**ASSIGNED TASK:** The expected answer is the set of lines in the data below between the line holding "中国医生3：急诊24小时 (844, 1397)" and the line holding "Location Of Services (630, 169)", inclusive, written out exactly.

(Stored data entries)
+ + + + + + +

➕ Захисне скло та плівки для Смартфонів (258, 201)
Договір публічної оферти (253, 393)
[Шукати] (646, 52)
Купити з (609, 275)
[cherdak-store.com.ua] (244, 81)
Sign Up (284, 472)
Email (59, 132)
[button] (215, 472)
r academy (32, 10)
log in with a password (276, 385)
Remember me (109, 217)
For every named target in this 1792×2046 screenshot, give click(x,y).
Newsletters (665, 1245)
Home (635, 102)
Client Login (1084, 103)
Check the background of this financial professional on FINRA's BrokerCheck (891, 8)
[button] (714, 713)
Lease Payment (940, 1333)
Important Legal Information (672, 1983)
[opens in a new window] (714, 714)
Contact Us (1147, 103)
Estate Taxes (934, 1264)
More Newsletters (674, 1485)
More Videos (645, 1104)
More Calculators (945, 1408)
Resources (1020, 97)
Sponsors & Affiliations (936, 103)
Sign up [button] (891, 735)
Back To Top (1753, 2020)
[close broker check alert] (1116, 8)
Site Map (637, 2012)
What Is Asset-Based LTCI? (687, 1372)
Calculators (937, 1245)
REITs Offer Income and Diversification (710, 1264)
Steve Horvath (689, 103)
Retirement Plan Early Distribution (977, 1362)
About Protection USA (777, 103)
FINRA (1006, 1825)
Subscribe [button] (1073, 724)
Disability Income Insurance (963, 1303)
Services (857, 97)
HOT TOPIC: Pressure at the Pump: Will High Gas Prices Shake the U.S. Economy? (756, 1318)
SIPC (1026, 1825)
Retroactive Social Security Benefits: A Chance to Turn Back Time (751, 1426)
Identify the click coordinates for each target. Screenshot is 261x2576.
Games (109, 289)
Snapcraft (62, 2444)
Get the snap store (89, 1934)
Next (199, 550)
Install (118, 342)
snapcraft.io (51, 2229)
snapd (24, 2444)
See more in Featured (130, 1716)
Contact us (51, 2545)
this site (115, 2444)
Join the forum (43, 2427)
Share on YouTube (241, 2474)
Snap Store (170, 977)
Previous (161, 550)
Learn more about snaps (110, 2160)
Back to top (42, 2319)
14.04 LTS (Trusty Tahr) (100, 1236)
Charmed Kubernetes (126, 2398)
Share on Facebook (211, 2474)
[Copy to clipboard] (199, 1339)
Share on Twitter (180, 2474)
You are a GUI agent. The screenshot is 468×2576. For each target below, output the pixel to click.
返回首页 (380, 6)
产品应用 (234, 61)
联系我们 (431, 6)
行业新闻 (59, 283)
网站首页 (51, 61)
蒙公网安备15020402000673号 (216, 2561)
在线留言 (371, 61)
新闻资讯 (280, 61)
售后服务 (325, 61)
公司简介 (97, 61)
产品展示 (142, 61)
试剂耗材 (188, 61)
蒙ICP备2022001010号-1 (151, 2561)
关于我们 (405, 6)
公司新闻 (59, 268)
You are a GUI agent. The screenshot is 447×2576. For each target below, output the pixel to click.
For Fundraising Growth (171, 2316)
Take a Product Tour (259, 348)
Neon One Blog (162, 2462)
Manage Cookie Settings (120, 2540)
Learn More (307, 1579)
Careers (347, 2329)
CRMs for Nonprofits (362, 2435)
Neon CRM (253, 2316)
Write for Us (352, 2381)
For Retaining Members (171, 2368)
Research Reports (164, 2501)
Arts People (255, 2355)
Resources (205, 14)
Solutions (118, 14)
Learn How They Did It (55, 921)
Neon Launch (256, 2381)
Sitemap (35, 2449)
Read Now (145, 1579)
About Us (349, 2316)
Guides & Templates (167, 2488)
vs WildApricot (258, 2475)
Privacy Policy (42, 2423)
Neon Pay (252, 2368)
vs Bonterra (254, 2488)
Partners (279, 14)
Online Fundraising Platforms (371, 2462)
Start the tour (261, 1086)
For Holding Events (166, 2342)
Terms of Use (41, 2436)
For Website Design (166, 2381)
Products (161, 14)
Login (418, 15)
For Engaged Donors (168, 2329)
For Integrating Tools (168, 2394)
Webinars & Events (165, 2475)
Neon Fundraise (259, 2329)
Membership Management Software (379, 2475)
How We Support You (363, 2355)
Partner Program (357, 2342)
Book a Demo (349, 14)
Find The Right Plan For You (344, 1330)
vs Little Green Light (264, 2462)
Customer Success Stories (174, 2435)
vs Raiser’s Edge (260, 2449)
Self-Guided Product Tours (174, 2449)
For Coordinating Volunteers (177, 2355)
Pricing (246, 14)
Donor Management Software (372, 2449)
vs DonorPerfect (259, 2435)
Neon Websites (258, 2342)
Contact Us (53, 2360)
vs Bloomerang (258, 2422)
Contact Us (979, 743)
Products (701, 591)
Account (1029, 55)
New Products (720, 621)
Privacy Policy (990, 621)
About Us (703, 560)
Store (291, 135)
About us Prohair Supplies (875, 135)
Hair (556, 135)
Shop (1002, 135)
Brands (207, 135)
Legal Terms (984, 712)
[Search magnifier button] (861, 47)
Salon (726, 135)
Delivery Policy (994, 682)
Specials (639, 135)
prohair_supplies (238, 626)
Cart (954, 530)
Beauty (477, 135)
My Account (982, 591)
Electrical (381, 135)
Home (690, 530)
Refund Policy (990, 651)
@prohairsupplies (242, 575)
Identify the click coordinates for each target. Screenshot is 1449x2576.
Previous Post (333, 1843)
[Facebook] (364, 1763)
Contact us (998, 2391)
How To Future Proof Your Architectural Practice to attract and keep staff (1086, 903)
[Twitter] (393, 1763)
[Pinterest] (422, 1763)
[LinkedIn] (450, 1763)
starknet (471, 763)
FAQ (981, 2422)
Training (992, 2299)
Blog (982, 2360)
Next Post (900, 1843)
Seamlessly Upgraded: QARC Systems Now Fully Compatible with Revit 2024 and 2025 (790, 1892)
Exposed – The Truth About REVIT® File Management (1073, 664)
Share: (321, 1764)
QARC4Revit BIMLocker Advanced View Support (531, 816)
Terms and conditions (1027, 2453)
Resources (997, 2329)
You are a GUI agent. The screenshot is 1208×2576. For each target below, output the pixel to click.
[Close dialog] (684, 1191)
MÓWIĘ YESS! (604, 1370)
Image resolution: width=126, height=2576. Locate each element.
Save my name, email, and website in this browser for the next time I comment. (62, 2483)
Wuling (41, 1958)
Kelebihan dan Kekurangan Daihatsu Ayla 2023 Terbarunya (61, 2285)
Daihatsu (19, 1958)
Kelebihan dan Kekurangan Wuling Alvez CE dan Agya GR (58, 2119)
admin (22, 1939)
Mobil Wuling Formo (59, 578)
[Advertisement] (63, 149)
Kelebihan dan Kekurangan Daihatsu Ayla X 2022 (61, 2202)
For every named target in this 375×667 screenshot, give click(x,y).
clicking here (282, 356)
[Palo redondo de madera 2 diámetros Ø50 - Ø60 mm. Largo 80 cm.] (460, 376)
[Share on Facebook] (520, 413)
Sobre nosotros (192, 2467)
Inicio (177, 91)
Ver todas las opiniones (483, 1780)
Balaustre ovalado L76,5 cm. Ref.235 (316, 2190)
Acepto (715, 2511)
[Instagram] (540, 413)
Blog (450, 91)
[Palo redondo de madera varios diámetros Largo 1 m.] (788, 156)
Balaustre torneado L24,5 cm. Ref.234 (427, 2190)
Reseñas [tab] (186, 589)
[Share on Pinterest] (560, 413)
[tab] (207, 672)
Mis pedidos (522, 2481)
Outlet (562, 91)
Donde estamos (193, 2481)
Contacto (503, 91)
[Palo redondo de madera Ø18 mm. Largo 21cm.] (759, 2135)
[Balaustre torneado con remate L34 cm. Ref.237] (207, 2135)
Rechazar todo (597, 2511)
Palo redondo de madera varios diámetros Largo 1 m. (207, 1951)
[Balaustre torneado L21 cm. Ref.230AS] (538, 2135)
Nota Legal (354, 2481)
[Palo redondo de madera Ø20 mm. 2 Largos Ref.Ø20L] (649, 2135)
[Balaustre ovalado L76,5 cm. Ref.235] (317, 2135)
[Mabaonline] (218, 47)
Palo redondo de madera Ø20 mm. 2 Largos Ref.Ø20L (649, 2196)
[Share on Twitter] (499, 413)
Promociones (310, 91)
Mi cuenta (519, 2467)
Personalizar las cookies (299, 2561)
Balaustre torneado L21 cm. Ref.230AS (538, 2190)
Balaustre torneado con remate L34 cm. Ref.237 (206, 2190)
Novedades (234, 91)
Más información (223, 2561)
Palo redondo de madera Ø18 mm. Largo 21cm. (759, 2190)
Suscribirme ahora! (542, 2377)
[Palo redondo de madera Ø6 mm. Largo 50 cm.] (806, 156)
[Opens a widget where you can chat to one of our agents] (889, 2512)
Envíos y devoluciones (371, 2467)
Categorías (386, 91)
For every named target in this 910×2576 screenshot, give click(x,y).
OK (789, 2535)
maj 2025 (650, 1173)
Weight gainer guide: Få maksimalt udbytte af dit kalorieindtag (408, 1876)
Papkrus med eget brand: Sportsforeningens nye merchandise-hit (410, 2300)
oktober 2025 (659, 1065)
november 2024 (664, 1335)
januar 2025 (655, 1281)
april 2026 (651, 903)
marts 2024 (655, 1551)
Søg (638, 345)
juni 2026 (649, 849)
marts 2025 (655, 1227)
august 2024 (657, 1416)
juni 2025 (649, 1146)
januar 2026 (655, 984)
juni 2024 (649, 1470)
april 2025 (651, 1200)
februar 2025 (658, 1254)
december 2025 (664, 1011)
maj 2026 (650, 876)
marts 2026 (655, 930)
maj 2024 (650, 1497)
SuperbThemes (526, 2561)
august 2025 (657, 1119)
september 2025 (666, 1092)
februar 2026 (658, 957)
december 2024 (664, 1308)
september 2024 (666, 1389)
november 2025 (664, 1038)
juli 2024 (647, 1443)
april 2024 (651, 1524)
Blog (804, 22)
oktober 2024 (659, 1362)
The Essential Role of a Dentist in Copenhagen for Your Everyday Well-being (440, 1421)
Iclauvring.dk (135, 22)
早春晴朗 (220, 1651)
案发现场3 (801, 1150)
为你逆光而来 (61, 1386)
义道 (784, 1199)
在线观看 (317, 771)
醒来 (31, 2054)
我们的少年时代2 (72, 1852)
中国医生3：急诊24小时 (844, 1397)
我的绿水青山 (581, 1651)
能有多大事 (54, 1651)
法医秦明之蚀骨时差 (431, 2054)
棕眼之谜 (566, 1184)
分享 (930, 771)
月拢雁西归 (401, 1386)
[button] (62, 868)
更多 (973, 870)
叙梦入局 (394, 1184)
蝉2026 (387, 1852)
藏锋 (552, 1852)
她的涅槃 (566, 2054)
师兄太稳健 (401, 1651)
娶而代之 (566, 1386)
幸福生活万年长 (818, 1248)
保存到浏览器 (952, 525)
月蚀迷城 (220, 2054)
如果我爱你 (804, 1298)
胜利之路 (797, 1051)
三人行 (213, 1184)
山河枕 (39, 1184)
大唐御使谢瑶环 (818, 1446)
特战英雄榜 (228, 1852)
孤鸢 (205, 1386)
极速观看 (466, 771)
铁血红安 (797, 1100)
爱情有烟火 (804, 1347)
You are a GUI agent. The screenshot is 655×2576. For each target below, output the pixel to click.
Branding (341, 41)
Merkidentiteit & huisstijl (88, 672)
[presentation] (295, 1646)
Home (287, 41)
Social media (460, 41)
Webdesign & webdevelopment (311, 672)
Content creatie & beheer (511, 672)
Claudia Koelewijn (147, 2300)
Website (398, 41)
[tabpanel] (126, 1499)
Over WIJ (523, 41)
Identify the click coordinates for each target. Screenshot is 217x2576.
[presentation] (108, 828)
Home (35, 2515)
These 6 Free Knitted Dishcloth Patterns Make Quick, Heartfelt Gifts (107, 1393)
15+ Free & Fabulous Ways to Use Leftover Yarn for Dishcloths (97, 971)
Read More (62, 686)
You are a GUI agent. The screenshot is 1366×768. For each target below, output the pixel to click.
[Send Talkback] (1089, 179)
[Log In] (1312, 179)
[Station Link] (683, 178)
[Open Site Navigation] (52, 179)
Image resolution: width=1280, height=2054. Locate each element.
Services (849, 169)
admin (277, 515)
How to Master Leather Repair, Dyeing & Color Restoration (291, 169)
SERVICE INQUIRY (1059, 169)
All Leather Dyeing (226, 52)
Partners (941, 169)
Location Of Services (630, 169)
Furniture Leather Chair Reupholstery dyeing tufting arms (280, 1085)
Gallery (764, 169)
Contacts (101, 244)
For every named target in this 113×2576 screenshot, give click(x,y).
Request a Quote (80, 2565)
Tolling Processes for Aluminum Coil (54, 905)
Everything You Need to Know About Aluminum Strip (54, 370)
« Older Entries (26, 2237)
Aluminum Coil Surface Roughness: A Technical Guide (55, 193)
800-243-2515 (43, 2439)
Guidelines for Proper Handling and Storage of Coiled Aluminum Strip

+ + + + + + +

**RESULT OF THE EXERCISE:**
中国医生3：急诊24小时 (844, 1397)
我的绿水青山 (581, 1651)
能有多大事 (54, 1651)
法医秦明之蚀骨时差 (431, 2054)
棕眼之谜 (566, 1184)
分享 (930, 771)
月拢雁西归 (401, 1386)
[button] (62, 868)
更多 (973, 870)
叙梦入局 (394, 1184)
蝉2026 (387, 1852)
藏锋 (552, 1852)
她的涅槃 (566, 2054)
师兄太稳健 (401, 1651)
娶而代之 (566, 1386)
幸福生活万年长 (818, 1248)
保存到浏览器 (952, 525)
月蚀迷城 (220, 2054)
如果我爱你 (804, 1298)
胜利之路 (797, 1051)
三人行 (213, 1184)
山河枕 (39, 1184)
大唐御使谢瑶环 (818, 1446)
特战英雄榜 (228, 1852)
孤鸢 (205, 1386)
极速观看 (466, 771)
铁血红安 (797, 1100)
爱情有烟火 (804, 1347)
You are a GUI agent. The screenshot is 655×2576. For each target below, output the pixel to click.
Branding (341, 41)
Merkidentiteit & huisstijl (88, 672)
[presentation] (295, 1646)
Home (287, 41)
Social media (460, 41)
Webdesign & webdevelopment (311, 672)
Content creatie & beheer (511, 672)
Claudia Koelewijn (147, 2300)
Website (398, 41)
[tabpanel] (126, 1499)
Over WIJ (523, 41)
Identify the click coordinates for each target. Screenshot is 217x2576.
[presentation] (108, 828)
Home (35, 2515)
These 6 Free Knitted Dishcloth Patterns Make Quick, Heartfelt Gifts (107, 1393)
15+ Free & Fabulous Ways to Use Leftover Yarn for Dishcloths (97, 971)
Read More (62, 686)
You are a GUI agent. The screenshot is 1366×768. For each target below, output the pixel to click.
[Send Talkback] (1089, 179)
[Log In] (1312, 179)
[Station Link] (683, 178)
[Open Site Navigation] (52, 179)
Image resolution: width=1280, height=2054. Locate each element.
Services (849, 169)
admin (277, 515)
How to Master Leather Repair, Dyeing & Color Restoration (291, 169)
SERVICE INQUIRY (1059, 169)
All Leather Dyeing (226, 52)
Partners (941, 169)
Location Of Services (630, 169)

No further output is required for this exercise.